[[ Provided records open ]]

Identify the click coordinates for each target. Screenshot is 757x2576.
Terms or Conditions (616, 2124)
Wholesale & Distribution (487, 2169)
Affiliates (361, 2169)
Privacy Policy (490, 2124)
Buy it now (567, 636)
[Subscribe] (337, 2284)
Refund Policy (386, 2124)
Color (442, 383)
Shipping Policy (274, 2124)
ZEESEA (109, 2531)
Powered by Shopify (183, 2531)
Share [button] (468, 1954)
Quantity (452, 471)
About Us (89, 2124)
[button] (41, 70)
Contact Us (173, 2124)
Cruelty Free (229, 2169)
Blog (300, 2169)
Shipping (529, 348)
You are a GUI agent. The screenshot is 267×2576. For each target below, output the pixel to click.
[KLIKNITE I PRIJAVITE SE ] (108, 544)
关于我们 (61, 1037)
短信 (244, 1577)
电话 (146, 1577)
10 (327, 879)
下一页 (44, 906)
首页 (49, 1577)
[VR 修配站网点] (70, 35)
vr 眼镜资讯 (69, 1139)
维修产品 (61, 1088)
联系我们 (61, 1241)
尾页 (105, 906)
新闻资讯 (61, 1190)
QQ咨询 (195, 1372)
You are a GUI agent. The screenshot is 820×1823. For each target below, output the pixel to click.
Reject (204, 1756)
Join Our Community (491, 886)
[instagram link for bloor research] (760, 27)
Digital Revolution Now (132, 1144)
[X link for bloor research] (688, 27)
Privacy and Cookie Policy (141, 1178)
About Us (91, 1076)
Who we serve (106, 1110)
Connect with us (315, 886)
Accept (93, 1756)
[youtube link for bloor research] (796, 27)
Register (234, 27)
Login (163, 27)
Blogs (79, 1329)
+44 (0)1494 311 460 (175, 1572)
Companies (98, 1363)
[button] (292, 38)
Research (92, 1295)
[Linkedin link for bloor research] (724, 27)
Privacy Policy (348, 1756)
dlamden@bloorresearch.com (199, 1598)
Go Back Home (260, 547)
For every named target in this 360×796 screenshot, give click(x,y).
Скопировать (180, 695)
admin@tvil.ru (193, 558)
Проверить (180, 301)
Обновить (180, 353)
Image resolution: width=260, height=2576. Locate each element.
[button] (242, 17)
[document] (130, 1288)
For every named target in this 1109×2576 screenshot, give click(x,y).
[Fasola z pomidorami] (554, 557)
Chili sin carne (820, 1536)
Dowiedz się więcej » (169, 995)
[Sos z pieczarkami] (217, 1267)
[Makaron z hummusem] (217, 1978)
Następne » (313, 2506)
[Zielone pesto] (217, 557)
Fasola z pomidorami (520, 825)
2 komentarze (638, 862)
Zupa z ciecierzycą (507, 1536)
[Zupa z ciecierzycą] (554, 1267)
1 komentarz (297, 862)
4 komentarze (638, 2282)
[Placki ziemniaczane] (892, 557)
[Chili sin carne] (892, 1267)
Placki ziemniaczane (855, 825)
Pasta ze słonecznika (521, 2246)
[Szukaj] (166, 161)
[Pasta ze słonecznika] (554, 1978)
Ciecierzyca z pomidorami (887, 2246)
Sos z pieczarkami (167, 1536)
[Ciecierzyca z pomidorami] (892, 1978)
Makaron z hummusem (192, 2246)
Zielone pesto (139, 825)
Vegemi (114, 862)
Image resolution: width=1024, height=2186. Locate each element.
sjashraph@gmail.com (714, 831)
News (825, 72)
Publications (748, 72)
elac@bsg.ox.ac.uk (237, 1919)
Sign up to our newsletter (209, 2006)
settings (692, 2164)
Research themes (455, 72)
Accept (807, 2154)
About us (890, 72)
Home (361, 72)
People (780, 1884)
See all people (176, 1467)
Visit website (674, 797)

[[ Provided records closed ]]

In full and without alteration, return every line above.

-- Written solution --
Identify the click coordinates for each target. Screenshot is 757x2576.
Terms or Conditions (616, 2124)
Wholesale & Distribution (487, 2169)
Affiliates (361, 2169)
Privacy Policy (490, 2124)
Buy it now (567, 636)
[Subscribe] (337, 2284)
Refund Policy (386, 2124)
Color (442, 383)
Shipping Policy (274, 2124)
ZEESEA (109, 2531)
Powered by Shopify (183, 2531)
Share [button] (468, 1954)
Quantity (452, 471)
About Us (89, 2124)
[button] (41, 70)
Contact Us (173, 2124)
Cruelty Free (229, 2169)
Blog (300, 2169)
Shipping (529, 348)
You are a GUI agent. The screenshot is 267×2576. For each target below, output the pixel to click.
[KLIKNITE I PRIJAVITE SE ] (108, 544)
关于我们 (61, 1037)
短信 (244, 1577)
电话 (146, 1577)
10 (327, 879)
下一页 (44, 906)
首页 (49, 1577)
[VR 修配站网点] (70, 35)
vr 眼镜资讯 (69, 1139)
维修产品 (61, 1088)
联系我们 (61, 1241)
尾页 (105, 906)
新闻资讯 (61, 1190)
QQ咨询 (195, 1372)
You are a GUI agent. The screenshot is 820×1823. For each target below, output the pixel to click.
Reject (204, 1756)
Join Our Community (491, 886)
[instagram link for bloor research] (760, 27)
Digital Revolution Now (132, 1144)
[X link for bloor research] (688, 27)
Privacy and Cookie Policy (141, 1178)
About Us (91, 1076)
Who we serve (106, 1110)
Connect with us (315, 886)
Accept (93, 1756)
[youtube link for bloor research] (796, 27)
Register (234, 27)
Login (163, 27)
Blogs (79, 1329)
+44 (0)1494 311 460 (175, 1572)
Companies (98, 1363)
[button] (292, 38)
Research (92, 1295)
[Linkedin link for bloor research] (724, 27)
Privacy Policy (348, 1756)
dlamden@bloorresearch.com (199, 1598)
Go Back Home (260, 547)
For every named target in this 360×796 screenshot, give click(x,y).
Скопировать (180, 695)
admin@tvil.ru (193, 558)
Проверить (180, 301)
Обновить (180, 353)
Image resolution: width=260, height=2576. Locate each element.
[button] (242, 17)
[document] (130, 1288)
For every named target in this 1109×2576 screenshot, give click(x,y).
[Fasola z pomidorami] (554, 557)
Chili sin carne (820, 1536)
Dowiedz się więcej » (169, 995)
[Sos z pieczarkami] (217, 1267)
[Makaron z hummusem] (217, 1978)
Następne » (313, 2506)
[Zielone pesto] (217, 557)
Fasola z pomidorami (520, 825)
2 komentarze (638, 862)
Zupa z ciecierzycą (507, 1536)
[Zupa z ciecierzycą] (554, 1267)
1 komentarz (297, 862)
4 komentarze (638, 2282)
[Placki ziemniaczane] (892, 557)
[Chili sin carne] (892, 1267)
Placki ziemniaczane (855, 825)
Pasta ze słonecznika (521, 2246)
[Szukaj] (166, 161)
[Pasta ze słonecznika] (554, 1978)
Ciecierzyca z pomidorami (887, 2246)
Sos z pieczarkami (167, 1536)
[Ciecierzyca z pomidorami] (892, 1978)
Makaron z hummusem (192, 2246)
Zielone pesto (139, 825)
Vegemi (114, 862)
Image resolution: width=1024, height=2186. Locate each element.
sjashraph@gmail.com (714, 831)
News (825, 72)
Publications (748, 72)
elac@bsg.ox.ac.uk (237, 1919)
Sign up to our newsletter (209, 2006)
settings (692, 2164)
Research themes (455, 72)
Accept (807, 2154)
About us (890, 72)
Home (361, 72)
People (780, 1884)
See all people (176, 1467)
Visit website (674, 797)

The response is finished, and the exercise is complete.